[RECORDS FOR THIS EXERCISE]

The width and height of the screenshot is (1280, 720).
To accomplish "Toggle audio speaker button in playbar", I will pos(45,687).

[/RECORDS FOR THIS EXERCISE]
[RECORDS FOR THIS EXERCISE]

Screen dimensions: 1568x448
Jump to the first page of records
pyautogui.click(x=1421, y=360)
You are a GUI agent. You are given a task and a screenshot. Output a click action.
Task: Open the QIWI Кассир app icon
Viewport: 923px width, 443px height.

[/RECORDS FOR THIS EXERCISE]

WHAT TO PRODUCE: Scan the data above and copy every line with "screenshot" in it.

ANSWER TO THIS PROBLEM:
The width and height of the screenshot is (1280, 720).
You are a GUI agent. You are given a task and a screenshot. Output a click action.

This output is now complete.